Saturday, February 9, 2013

Day 35 - Java

Guide shows us a Nutmeg Nut

Today we docked in Semarang, on the island of Java in Indonesia. We had breakfast sent into the room so we could make our early tour start.  Today's tour was called "Steam Train and Plantation."  We first took an hour bus ride to a plantation where they grow coffee, cloves, cinnamon, nutmeg, rubber trees, and a couple of kinds of fruit I have ever seen before. We took a walking tour of the main grounds where we saw examples of the various plants and trees, then saw how they shell and grind the coffee by hand.  Coffee, tea, and pastries were waiting for us on the patio for refreshment before re-boarding our bus.

Steam Train

The bus then took us to the train station.  This is also a train museum, with 21 engines on display.  There were also musicians playing Indonesian instruments in the station, as well as a number of locals walking around trying to sell us souvenirs.  They had batik bags, shadow puppets, hats, postcards, and a few other local items.  Years ago I might have bought something, but since we moved into a smaller house last year my first thought is now "what would I do with it when I get home?" 
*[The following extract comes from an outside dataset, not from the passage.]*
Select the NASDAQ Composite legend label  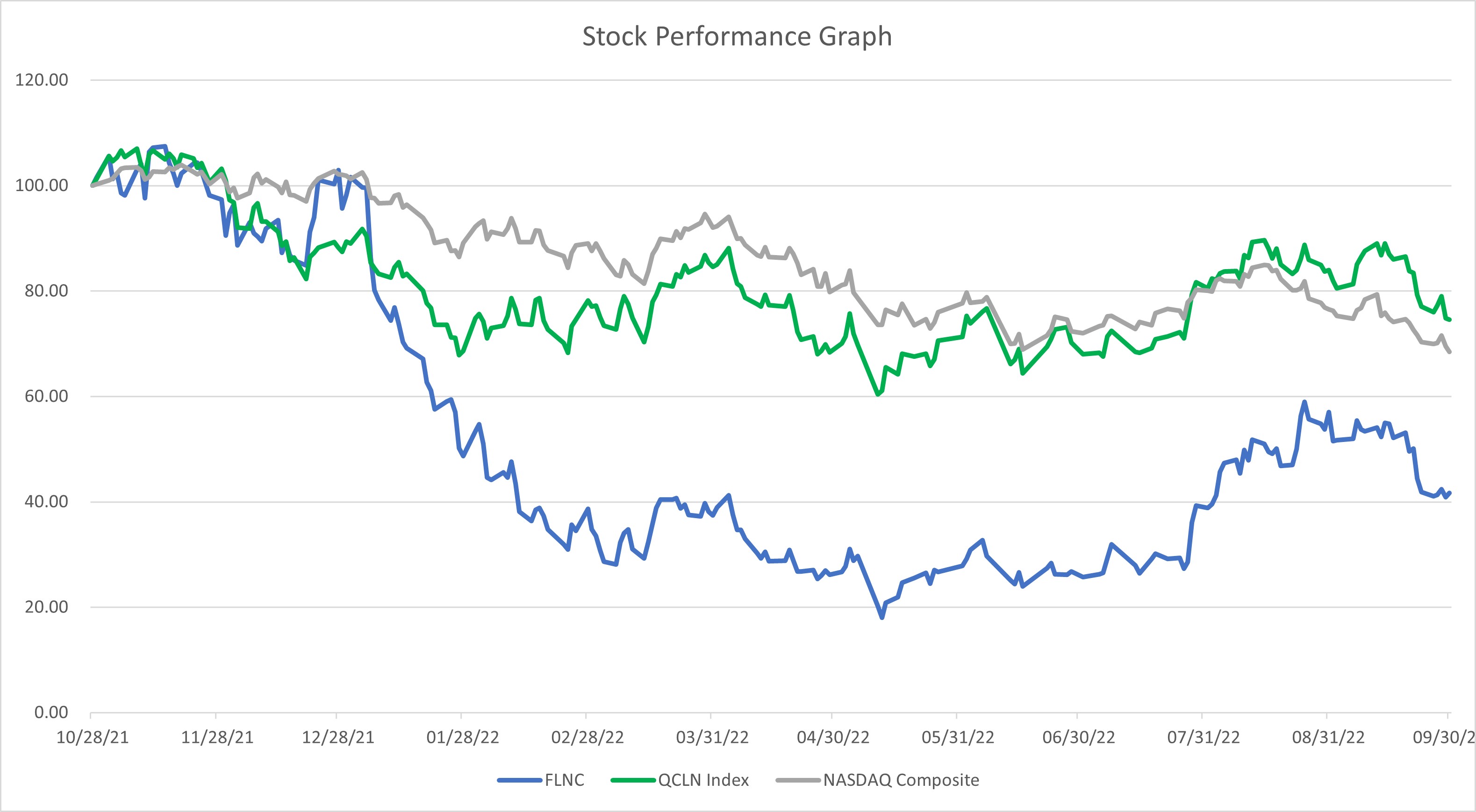(x=901, y=780)

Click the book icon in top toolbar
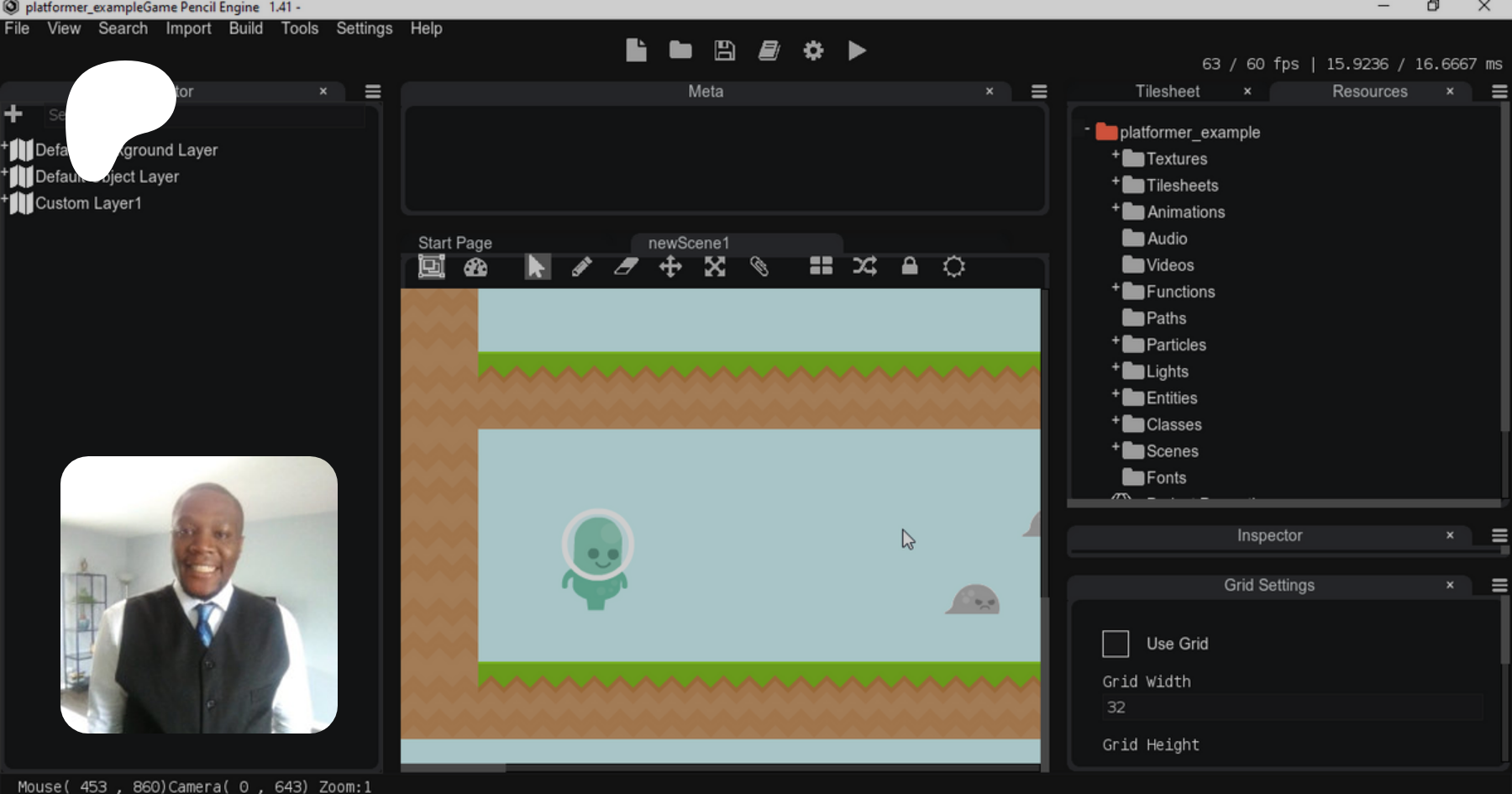point(769,51)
Locals wave to the train as we go by. Foreground is a rice paddy

We boarded the open air train and took a wonderful round-trip ride through the Java country side.  This was a great chance to get an idea of what life is like for people who live on Java.  We saw rice paddies, people fishing in shallow ponds, and local villages.  All along the way people waved and smiled.

After the train ride we rode back to the plantation for an Indonesian lunch, then embarked on the hour long ride back to the ship. 

Fishing from a Small Boat

All of this was great, but the best part of the whole tour was the bus ride itself.  We were in the 2nd bus in a convoy of 4 buses with a police escort leading the way.  Java has a lot of traffic on 2-4 lane roads. Whenever the roads got congested, the police directed traffic either on our side of the road or in the oncoming lanes to move over and let us through.  We went through red lights and very often drove on the wrong side of the road, following the police lead.  

Red Police car leads our bus convoy

To make it more interesting, there are more motor bikes on the roads here than cars.  Ray & I managed to get the front row seats on the bus, just behind and above the driver, so we had a great view of the maneuvers. I got some great video of the ride. 

Without this police escort, I am sure we would not have made it to the plantation and back in the 6 hours allotted.